The police report does indicate that there was some question about the number of passengers in the Chevrolet Silverado and refers to the statements of Travis Banks, the driver who rear-ended the Chevrolet Silverado, and Christopher Edwards, an independent witness to the accident. Travis Banks indicated that only three people were in the Chevrolet Silverado. Christopher Edwards told the police officer that he believed no more than three people were in the Chevrolet Silverado at the time of the accident even though other people said there were more individuals involved.

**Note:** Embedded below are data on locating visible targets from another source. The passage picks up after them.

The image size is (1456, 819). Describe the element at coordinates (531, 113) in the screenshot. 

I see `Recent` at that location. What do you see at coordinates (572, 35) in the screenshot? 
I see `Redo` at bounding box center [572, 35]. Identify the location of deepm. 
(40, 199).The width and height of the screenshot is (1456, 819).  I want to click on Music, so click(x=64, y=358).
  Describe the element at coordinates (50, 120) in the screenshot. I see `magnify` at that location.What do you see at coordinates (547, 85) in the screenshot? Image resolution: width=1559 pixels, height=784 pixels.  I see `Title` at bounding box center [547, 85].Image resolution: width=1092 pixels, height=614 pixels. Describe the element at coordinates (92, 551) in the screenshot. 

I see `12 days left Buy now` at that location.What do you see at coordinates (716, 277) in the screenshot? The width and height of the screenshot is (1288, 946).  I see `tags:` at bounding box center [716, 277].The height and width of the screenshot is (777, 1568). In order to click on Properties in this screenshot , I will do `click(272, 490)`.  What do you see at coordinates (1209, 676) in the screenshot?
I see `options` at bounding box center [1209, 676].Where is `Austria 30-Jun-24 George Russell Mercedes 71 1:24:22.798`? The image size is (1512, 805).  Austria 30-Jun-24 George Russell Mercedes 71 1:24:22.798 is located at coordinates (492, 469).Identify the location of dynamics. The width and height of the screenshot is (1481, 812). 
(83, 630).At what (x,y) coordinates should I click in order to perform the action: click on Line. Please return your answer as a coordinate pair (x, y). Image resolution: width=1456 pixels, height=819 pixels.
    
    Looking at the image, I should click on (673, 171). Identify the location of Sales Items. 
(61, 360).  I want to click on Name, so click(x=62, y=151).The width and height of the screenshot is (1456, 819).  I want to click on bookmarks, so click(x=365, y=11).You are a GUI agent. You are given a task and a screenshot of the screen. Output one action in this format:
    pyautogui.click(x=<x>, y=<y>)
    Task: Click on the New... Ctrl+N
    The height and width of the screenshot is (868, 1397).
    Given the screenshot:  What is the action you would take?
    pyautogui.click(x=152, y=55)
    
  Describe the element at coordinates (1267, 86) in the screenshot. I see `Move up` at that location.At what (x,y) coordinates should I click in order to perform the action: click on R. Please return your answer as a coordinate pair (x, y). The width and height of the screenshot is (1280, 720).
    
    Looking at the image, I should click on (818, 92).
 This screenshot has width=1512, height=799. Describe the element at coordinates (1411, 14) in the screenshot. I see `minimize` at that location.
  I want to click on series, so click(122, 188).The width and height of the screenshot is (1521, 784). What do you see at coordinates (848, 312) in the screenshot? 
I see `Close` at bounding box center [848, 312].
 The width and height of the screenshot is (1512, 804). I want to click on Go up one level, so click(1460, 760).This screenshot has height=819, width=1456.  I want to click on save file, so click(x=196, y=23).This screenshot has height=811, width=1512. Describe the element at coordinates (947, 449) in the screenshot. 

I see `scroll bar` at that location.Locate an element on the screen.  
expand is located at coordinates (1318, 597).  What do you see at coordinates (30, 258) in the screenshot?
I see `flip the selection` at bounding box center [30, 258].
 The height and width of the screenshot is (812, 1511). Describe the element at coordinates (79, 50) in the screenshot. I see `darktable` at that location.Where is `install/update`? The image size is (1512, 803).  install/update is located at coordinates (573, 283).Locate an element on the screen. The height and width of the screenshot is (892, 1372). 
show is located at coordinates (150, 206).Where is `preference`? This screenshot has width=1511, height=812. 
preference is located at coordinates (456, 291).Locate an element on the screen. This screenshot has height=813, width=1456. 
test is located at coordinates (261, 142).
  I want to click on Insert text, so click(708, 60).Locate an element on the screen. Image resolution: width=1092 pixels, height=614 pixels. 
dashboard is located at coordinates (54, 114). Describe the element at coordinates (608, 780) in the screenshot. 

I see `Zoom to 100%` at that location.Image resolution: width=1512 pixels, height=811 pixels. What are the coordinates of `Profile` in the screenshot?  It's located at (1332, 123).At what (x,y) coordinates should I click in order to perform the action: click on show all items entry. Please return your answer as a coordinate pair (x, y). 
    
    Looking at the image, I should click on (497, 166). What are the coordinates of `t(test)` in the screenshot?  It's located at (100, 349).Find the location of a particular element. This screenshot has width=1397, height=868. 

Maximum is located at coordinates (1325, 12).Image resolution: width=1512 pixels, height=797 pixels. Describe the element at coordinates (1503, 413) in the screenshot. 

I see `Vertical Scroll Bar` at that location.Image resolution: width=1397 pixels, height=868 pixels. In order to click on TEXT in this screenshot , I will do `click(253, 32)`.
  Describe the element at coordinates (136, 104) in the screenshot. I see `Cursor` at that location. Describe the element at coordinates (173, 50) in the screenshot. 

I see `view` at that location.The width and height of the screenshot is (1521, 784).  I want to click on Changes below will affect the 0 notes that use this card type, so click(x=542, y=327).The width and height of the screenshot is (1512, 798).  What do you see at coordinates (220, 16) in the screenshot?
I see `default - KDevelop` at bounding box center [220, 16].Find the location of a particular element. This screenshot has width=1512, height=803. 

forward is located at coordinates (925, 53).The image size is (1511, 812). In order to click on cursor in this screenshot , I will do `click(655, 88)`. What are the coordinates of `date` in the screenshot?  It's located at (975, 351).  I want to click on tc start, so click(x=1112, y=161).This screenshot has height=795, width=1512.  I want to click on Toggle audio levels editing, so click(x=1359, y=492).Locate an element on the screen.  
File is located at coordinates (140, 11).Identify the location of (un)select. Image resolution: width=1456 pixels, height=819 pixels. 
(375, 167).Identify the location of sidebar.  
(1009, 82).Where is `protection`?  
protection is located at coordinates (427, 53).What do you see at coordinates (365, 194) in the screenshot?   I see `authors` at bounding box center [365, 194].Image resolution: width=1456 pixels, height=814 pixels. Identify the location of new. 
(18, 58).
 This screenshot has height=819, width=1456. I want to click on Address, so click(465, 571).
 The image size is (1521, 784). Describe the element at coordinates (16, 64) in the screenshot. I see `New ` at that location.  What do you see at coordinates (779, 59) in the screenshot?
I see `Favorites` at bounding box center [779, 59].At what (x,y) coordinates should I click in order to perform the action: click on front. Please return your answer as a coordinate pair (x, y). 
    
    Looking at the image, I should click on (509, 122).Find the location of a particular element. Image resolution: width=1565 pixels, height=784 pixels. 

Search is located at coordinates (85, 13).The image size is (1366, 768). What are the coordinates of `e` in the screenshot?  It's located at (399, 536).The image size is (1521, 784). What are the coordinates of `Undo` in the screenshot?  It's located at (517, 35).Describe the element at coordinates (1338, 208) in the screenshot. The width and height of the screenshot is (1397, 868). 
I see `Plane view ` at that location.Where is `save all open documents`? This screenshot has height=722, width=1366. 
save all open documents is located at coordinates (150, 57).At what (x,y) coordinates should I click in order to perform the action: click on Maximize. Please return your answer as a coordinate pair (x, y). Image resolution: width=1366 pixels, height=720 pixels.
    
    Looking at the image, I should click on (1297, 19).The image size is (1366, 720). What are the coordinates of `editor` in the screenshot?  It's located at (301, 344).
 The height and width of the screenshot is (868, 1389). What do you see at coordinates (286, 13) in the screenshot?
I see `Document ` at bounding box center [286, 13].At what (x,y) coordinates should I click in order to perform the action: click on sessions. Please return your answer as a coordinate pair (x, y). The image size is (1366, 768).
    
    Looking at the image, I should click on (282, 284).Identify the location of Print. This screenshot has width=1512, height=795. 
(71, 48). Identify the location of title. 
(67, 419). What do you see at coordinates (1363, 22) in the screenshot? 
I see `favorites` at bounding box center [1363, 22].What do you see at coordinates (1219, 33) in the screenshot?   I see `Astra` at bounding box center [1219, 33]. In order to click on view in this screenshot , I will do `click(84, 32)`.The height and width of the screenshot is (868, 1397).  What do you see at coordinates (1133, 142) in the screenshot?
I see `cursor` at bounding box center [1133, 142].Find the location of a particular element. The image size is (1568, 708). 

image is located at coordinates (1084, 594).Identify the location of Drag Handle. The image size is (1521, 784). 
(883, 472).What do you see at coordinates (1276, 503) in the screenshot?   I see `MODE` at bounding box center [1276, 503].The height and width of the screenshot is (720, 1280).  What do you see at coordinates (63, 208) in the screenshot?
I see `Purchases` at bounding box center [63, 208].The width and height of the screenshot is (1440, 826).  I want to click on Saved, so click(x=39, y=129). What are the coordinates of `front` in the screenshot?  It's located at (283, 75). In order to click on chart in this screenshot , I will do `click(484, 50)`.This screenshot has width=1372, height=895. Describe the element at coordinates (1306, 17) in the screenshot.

Based upon the information in the police report, State Farm did not tender any payments to the plaintiffs after receiving letters from counsel for four plaintiffs, each dated September 29, 2009, detailing each plaintiff's damages.3 State Farm did depose Travis Banks on May 10, 2010, and Christopher Edwards on July 1, 2010.

Travis Banks testified that after he hit the Chevrolet Silverado in front of him, another vehicle pulled up to the Chevrolet Silverado, and people from the second vehicle told the police officer they were in the truck that was rear-ended and involved in the accident. Mr. Banks further testified that he saw another vehicle drive up to the scene, people exit that vehicle, and go to the Chevrolet Silverado. Travis Banks discussed with the police officer that other people were going to the Chevrolet Silverado saying they were in the wreck when they were not. He only saw, at most, three people in the Chevrolet Silverado. The plaintiffs' attorney pointed out that Mr. Banks stayed near the rear of the truck, that the windows on the truck were tinted, and that there were many people around the accident scene. The deposition of Christopher Edwards was also taken wherein he indicated that the truck had one to three people in it at the time of the accident but that many people at the scene tried to say they were in the Chevrolet Silverado but were not.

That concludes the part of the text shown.